━━ Article ━━
WO2013028972A1 - Led brilliant illumination light pipe lighting - Google Patents

Abstract

Provided is a lighting fixture including one or more light pipes [100] having optical scallop contours [400] on a top side, the scallop contours [400] further including a layer of high specular reflector material [900], a first light emitting diode (LED) pump assembly [200] associated with the one or more light pipes [100], and a power supply [300] providing power to the light emitting diode pump assembly [200].

Description

LED BRILLIANT ILLUMINATION LIGHT PIPE LIGHTING

CROSS REFERENCE TO RELATED APPLICATIONS

[0001] This application is related to and claims priority from US Provisional Patent

Application No. 61/526,706, filed on August 24, 2011, by Robert Battis, et ah, titled "ECOEarth-LED Brilliant Illumination Light Pipe Lighting". This application is incorporated herein by reference in its entirety.

FIELD OF THE INVENTION

[0002] This invention generally relates to a light emitting diodes ("LEDs"), and more particularly to providing an high efficiency LEDs in a design that can replace conventional lighting fixtures.

BACKGROUND OF THE INVENTION

[0003] Light Emitting Diodes ("LEDs") are currently packaged as clusters in a small envelop to replace individual incandescent bulbs or in small linear arrays designed as small direct projection radiation sites within a tube as a replacement for a single fluorescent tube. These "LED" fluorescent tubes require the same fixture style and parts as the standard fluorescent tube fixture, but without the ballast, as illustrated in Figure.
━━━
━━ Dataset extract ━━
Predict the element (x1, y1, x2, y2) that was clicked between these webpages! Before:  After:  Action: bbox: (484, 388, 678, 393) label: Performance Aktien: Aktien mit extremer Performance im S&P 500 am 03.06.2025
━━━
● **Set task**: Pick up the LED light pipe patent at the sentence after its last one and keep writing it in the same style.

● **Answer to this problem**:
SUMMARY OF THE INVENTION

[0004] An aspect of the present invention provides a lighting fixture including one or more light pipes having optical scallop contours on a top side, the scallop contours further including a layer of high specular reflector material, a first light emitting diode (LED) pump assembly associated with the one or more light pipes, and a power supply providing power to the light emitting diode pump.

[0005] In another aspect, the present invention provides that the high specular reflector material is selected from the group including of silver foil, aluminum foil, paint such as silver or aluminum, and a chemical such as barium sulphate, or the like.

[0006] In another aspect of the invention, the one or more light pipes also form a front panel having an exposed side, with the scallop contours arranged to pump light through the exposed side. [0007] In an aspect of the invention, light emitting diode pump assembly may be coupled to the front panel, either directly or by means of another light pipe, which may be integral to the one or more light pipes of separate.

[0008] In another aspect of the invention, the lighting fixture is configured as a standard ceiling drop down fluorescent lighting fixture.

[0009] Another aspect of the invention provides that the wavelength of light emitted from the LED pump assembly is white at a predetermined temperature. In another embodiment, the wavelength of light emitted from the LED pump assembly is may be another, non-white color at a predetermined temperature.

[0010] In another aspect of the invention, the wavelength of light emitted from the first LED pump assembly is fixed. In another the wavelength of light emitted from the first LED pump assembly is variable.

[0011] Various aspects of the invention provide for a variety of alternative configurations or arrangements for the LED pump assemblies and light pipes. In one configuration the first LED pump assembly is positioned on one side of the light pipes, and more than one LED provides light for each scallop contour. In another, a second LED pump assembly is associated with the light pipes, with the second LED pump assembly being positioned opposite the first LED pump assembly. In another, the first LED pump assembly and second LED pump assembly pump light to alternate scallop contours.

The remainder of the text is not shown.